**JOB**:
Please format the records from the line with "Image resolution: width=1965" to the line with "coordinates (1182, 1068)." as a two-column CSV with the headers input and output, one row per record. Put each value in a single quoted field, with line breaks replaced by spaces.

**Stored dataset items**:
Segment Open

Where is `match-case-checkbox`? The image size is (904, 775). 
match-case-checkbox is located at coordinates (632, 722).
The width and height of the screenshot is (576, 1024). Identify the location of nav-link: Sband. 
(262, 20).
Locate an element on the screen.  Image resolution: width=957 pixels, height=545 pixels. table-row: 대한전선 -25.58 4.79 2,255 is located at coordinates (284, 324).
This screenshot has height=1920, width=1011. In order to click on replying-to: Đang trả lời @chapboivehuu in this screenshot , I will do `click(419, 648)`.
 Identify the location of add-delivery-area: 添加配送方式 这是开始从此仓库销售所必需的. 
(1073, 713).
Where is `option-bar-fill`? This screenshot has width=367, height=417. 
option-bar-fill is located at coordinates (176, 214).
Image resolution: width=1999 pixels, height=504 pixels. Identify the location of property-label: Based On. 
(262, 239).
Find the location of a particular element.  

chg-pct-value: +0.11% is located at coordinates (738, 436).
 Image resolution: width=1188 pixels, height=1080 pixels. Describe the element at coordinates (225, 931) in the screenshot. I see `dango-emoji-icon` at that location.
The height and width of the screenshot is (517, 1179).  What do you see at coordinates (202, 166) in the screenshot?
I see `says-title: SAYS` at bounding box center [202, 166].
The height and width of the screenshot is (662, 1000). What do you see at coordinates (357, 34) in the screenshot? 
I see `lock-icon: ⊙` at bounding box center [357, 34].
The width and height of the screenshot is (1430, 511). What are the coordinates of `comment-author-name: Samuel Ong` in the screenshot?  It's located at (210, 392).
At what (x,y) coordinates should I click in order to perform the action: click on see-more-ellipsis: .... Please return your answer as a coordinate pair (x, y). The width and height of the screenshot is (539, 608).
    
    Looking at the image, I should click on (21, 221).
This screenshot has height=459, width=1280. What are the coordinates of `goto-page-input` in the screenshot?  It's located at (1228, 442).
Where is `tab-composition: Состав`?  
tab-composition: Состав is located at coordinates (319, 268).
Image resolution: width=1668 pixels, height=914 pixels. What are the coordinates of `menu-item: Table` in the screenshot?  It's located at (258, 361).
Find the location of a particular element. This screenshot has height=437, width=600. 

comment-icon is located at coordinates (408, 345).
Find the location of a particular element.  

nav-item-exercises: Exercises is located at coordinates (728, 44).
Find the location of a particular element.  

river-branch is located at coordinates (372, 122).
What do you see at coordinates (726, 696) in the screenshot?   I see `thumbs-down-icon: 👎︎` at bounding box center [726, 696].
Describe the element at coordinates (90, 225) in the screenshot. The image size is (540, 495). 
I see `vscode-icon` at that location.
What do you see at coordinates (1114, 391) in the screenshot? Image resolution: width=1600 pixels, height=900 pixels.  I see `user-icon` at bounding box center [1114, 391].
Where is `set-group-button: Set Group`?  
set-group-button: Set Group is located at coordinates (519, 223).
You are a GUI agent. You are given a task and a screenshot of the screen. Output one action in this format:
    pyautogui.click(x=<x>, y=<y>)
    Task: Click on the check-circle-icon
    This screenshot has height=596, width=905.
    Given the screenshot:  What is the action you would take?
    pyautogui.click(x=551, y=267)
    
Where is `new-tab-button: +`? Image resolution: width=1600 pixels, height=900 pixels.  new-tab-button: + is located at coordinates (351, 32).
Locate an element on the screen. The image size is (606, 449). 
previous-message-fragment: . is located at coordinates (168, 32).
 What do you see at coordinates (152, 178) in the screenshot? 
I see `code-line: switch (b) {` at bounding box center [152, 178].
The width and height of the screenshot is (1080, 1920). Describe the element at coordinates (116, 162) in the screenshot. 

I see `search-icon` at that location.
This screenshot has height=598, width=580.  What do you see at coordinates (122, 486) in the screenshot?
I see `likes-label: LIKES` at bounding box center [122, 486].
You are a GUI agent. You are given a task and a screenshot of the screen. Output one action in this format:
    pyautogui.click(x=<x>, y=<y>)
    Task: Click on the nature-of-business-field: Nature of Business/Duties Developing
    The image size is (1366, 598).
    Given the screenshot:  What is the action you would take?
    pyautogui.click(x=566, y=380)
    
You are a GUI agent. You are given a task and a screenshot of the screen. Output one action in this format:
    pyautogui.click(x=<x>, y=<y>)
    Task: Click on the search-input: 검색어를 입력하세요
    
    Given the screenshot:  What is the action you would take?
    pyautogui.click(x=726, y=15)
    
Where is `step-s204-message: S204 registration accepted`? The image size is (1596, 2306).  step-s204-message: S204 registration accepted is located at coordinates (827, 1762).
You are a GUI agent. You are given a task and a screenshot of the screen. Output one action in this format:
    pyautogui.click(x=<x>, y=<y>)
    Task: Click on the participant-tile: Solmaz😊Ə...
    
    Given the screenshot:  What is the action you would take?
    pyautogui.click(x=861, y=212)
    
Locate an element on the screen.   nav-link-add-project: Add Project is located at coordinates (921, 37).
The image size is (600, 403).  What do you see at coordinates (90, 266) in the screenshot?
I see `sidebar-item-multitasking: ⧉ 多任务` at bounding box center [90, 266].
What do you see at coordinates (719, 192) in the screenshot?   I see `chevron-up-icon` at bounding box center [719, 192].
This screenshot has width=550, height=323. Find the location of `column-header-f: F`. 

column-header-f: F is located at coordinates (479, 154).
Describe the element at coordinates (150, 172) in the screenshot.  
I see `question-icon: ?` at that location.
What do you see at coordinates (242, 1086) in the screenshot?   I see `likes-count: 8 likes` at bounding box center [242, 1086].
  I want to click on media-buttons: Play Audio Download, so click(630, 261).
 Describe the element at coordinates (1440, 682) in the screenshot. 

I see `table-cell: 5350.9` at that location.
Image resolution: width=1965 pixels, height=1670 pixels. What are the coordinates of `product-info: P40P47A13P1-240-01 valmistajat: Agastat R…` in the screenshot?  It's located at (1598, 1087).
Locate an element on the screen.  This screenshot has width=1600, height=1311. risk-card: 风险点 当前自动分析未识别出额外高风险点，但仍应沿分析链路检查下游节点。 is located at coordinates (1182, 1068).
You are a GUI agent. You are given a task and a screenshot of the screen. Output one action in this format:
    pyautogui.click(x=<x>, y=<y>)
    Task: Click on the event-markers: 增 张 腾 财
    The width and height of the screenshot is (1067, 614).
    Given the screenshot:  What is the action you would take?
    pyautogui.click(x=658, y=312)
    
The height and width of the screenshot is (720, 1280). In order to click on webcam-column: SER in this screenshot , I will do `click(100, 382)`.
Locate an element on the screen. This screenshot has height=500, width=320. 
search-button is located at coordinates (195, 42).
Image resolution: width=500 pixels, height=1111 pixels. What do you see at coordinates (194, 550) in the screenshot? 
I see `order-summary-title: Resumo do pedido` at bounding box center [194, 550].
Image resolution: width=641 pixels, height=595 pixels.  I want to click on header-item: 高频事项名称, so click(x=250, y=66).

Segment Closed

**TASK SOLUTION**:
input,output
"Image resolution: width=1965 pixels, height=1670 pixels. What are the coordinates of `product-info: P40P47A13P1-240-01 valmistajat: Agastat R…` in the screenshot?","It's located at (1598, 1087)."
"Locate an element on the screen.","This screenshot has width=1600, height=1311. risk-card: 风险点 当前自动分析未识别出额外高风险点，但仍应沿分析链路检查下游节点。 is located at coordinates (1182, 1068)."